I started making abstract designs more in 2012. That’s when I started making speed art videos and in 2013, I tried to make a career out of this. Before 2012, I made designs sporadically. It was mainly a hobby. I focused on becoming a writer and I crashed and burned with that pursuit. I recently found a backup of my book. Over 300 pages… I forgot how much I wrote before I abandoned the book. I don’t have any regrets. I could never see myself being a writer after I finished the book. It was more a warped autobiography, mixed with philosophy and alternate realities. I wrote a character similar to my personality that killed herself and haunts the main character throughout the book. Sometimes I truly wish I was dead. There are a lot of times when I feel not up to par with this reality. I feel like I’m letting everyone down. Things could have been so different if I didn’t pursue my dream. I have next to no money. Most of it goes to a bill. It’s pathetic. I feel like a pathetic human being. Times are hard right now and I don’t see a way out.

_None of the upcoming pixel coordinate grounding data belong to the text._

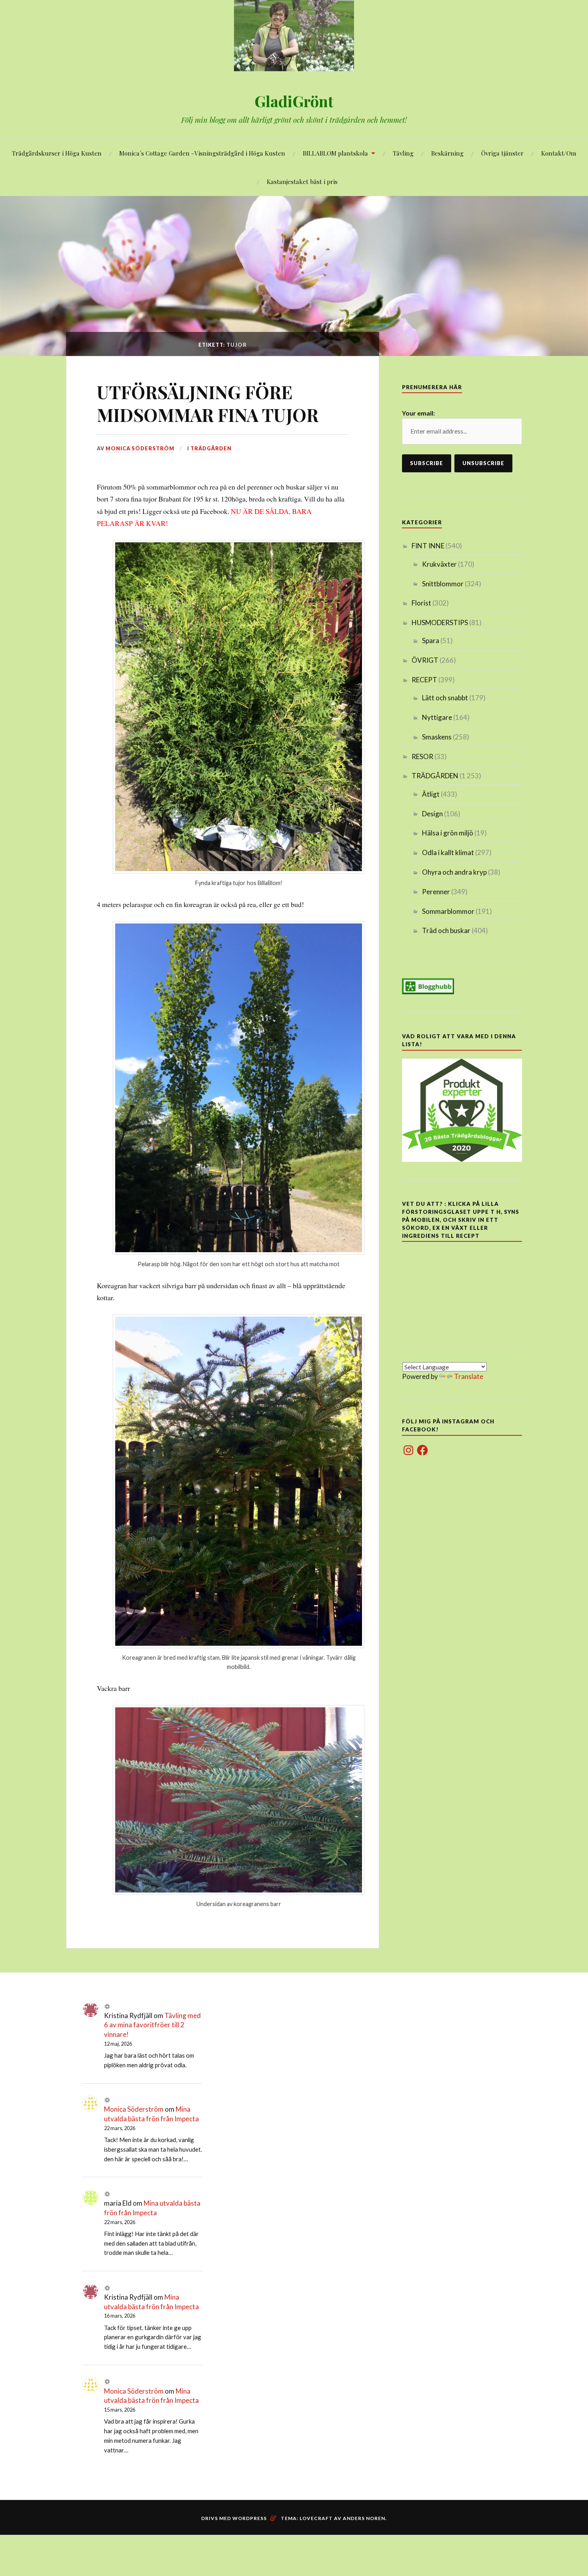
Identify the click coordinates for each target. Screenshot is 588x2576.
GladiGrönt (294, 101)
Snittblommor (443, 584)
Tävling (403, 153)
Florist (421, 603)
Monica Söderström (140, 448)
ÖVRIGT (425, 660)
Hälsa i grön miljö (447, 833)
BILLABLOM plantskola (335, 153)
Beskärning (447, 153)
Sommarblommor (448, 911)
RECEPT (424, 679)
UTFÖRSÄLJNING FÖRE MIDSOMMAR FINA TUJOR (207, 403)
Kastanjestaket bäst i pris (302, 181)
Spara (430, 640)
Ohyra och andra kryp (454, 872)
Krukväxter (439, 564)
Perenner (436, 891)
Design (432, 813)
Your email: (418, 413)
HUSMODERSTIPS (440, 622)
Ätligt (431, 794)
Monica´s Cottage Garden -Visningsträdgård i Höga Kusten (202, 153)
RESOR (422, 756)
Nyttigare (437, 717)
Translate (468, 1376)
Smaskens (437, 737)
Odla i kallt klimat (448, 852)
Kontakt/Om (558, 153)
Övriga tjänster (502, 153)
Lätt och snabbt (445, 697)
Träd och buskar (446, 930)
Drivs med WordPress (234, 2518)
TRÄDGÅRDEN (211, 448)
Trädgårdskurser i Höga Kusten (57, 153)
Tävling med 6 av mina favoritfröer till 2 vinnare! (152, 2025)
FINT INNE (428, 546)
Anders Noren (364, 2518)
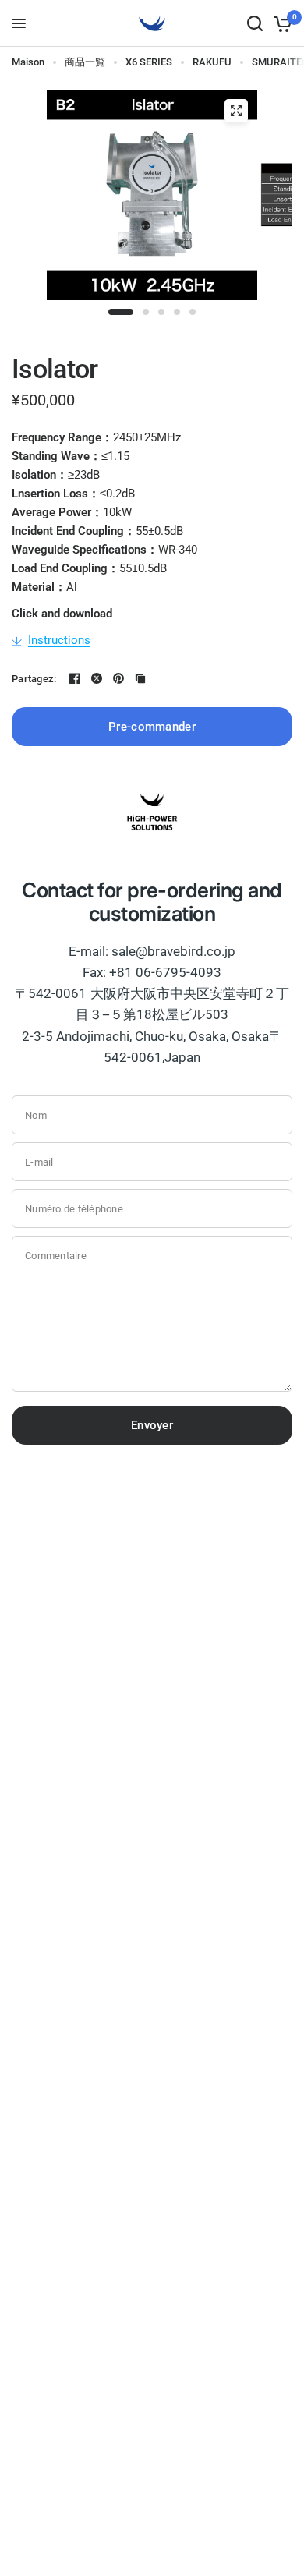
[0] (280, 23)
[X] (96, 678)
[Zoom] (236, 110)
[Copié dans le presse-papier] (140, 678)
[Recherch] (255, 23)
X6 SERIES (148, 62)
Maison (28, 62)
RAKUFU (212, 62)
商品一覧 (85, 62)
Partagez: (34, 679)
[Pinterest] (118, 678)
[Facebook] (74, 678)
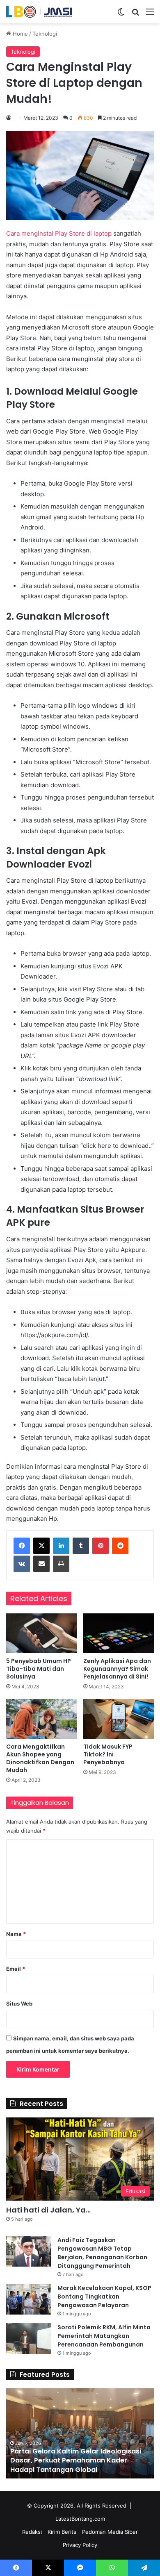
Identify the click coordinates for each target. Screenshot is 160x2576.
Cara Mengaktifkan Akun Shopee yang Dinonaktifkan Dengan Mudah (40, 1758)
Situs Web (19, 2003)
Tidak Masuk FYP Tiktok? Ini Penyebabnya (108, 1754)
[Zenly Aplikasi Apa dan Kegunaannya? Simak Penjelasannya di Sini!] (118, 1633)
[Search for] (135, 14)
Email (15, 1968)
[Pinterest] (100, 1546)
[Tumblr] (81, 1546)
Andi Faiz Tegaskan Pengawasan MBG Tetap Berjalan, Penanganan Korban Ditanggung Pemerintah (102, 2253)
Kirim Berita (62, 2531)
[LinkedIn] (61, 1546)
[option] (80, 2433)
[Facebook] (22, 1546)
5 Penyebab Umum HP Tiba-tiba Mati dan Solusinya (38, 1669)
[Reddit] (120, 1546)
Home (19, 33)
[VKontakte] (22, 1564)
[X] (41, 1546)
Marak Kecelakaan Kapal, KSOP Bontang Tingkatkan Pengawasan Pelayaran (104, 2296)
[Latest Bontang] (39, 12)
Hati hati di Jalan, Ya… (48, 2210)
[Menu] (150, 14)
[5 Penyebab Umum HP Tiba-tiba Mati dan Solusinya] (41, 1633)
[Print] (61, 1564)
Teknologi (44, 33)
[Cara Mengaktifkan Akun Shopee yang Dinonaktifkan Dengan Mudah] (41, 1719)
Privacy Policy (80, 2545)
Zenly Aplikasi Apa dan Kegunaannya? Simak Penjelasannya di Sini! (117, 1669)
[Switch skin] (121, 14)
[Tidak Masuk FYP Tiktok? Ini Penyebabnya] (118, 1719)
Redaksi (32, 2531)
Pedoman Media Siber (110, 2531)
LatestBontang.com (80, 2518)
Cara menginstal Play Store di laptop (59, 233)
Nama (16, 1934)
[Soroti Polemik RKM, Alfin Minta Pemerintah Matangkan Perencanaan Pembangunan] (28, 2338)
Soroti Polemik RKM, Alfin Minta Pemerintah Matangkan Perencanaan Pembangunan (104, 2336)
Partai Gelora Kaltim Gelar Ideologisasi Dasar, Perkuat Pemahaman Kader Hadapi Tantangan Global (75, 2460)
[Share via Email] (41, 1564)
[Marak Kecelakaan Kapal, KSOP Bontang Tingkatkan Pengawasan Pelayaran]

I don’t think my love for color is going to help me out of this mess.
I took six months off from December 2013 to now. During that time, I tried to find a way to help support my love for color. Now I look back and see time that I wasted. There’s skills I just don’t have. Programs I can’t afford to work with. Money I don’t have to promote my art. I was thinking about starving myself so I can have some extra cash to help promote the next album. My mother helps me a lot. I use most of her help to keep the gas flowing in the place I live. It’s not my own place. I technically don’t have my own place. I do some work online outside of my art to help with food and another important bill I have to pay. I have to work a lot of hours to make a few dollars a day.

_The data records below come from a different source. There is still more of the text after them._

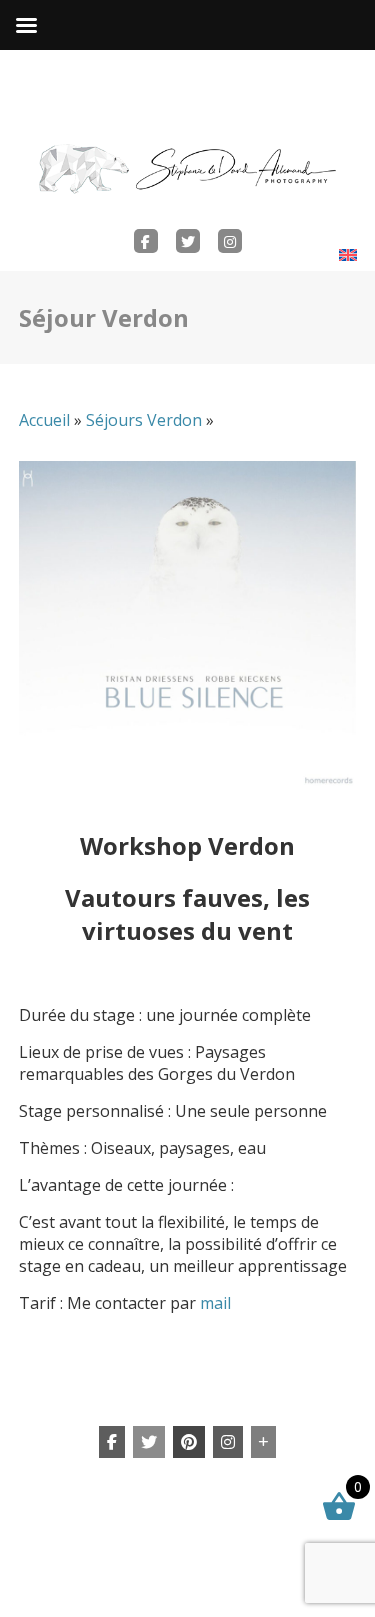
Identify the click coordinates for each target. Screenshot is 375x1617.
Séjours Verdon (144, 420)
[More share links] (263, 1442)
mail (215, 1303)
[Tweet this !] (149, 1442)
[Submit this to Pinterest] (189, 1442)
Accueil (44, 420)
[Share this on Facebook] (112, 1442)
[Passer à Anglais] (348, 254)
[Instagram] (228, 1442)
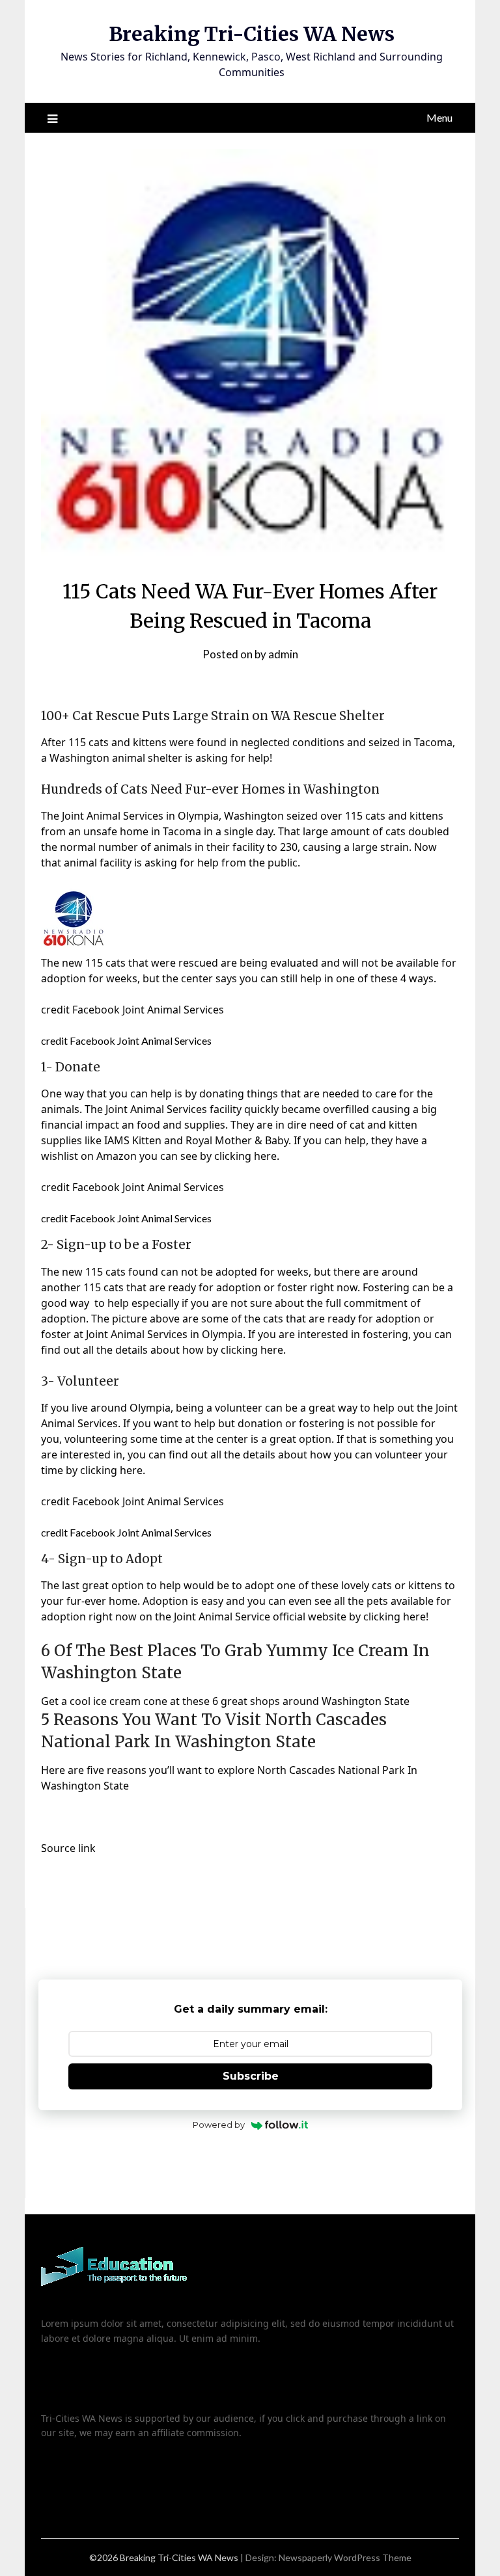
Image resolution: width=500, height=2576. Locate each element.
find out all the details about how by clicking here (162, 1350)
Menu (439, 117)
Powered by (219, 2124)
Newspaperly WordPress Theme (345, 2557)
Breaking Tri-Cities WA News (252, 33)
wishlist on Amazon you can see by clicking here (159, 1156)
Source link (68, 1848)
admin (283, 654)
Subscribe (251, 2076)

I don’t want to keep living like this. The constant struggle is almost too much to bare. If I completely gave up on color, I wouldn’t know how to keep living here. I know that’s the true difference with my past. Everything seems so clear with color. I have a destination I need to get to. I want the dream I have to come true in this reality. I want it to mean more than an impossible dream. I don’t want to let people who still care about me down. I want to be more than what I am now. Yet… I have no clue if things will ever get better. I am truly terrified.

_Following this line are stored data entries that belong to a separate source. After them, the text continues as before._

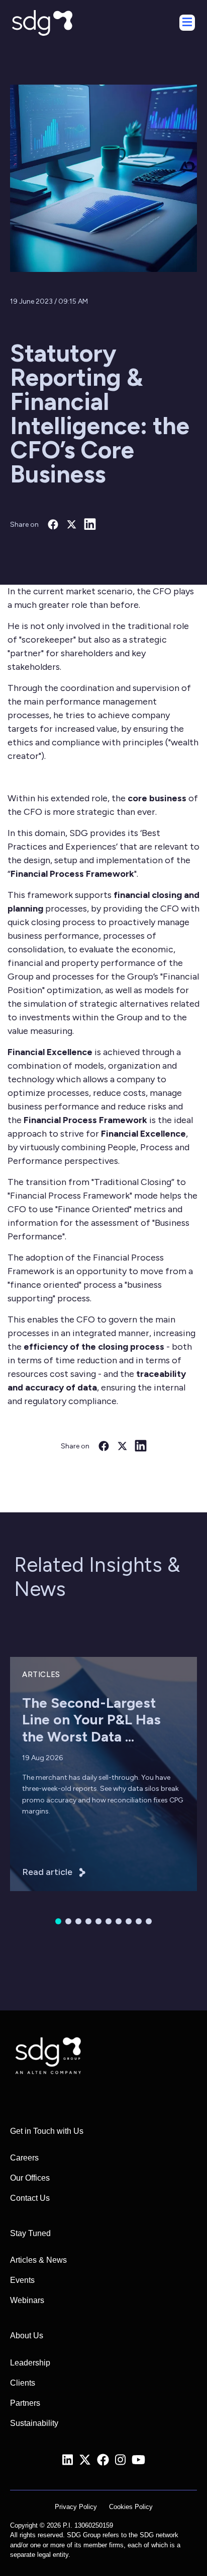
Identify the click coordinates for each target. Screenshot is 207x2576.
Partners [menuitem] (25, 2403)
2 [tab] (68, 1921)
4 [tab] (88, 1921)
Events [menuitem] (22, 2280)
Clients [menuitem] (22, 2383)
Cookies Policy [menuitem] (131, 2507)
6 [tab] (109, 1921)
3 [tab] (78, 1921)
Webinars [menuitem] (27, 2300)
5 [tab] (98, 1921)
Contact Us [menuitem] (30, 2198)
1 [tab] (58, 1921)
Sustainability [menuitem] (34, 2423)
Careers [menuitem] (24, 2157)
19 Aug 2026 (42, 1758)
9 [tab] (139, 1921)
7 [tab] (119, 1921)
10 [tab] (149, 1921)
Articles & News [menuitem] (38, 2260)
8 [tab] (129, 1921)
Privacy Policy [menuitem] (76, 2507)
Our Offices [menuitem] (30, 2178)
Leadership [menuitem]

Why am I saying all this? Too much information. Too much sadness. I’m not asking for anything. I have a song on repeat while tears are steadily flowing down my face. I feel like this website is an extension of myself. It’s easy to hide what’s really going on. Try to keep a smile on my face and act like everything fine but it’s not. I don’t have anyone to really talk to about this so it’s nice to just write.
I wish I didn’t screw my life up like this. I wish I was different. I wish I wasn’t a complete mess. I know I am the only one who can get myself out of this situation. I was on the train a few days ago and I was thinking about my dad. I remember the last moment we had. At one point he said to me, “You know I love you, right? I’ll do anything for you.” I think about that right now and I want him hold me right now and say that everything is going to be alright. Part of the memory is starting to fade. In September, it will be 20 years since he died. 20 years… I can’t believe it. I don’t want let him down. I feel like we could have been very close if he was still here. I don’t know.
Well… I’ve been trying to get in the right frame of mind to finish my album. I am not doing a good job but I have to keep pushing through, somehow. I hope to publish the album by next Monday. I will try to promote it on Bing, unless I can find a cheaper alternative.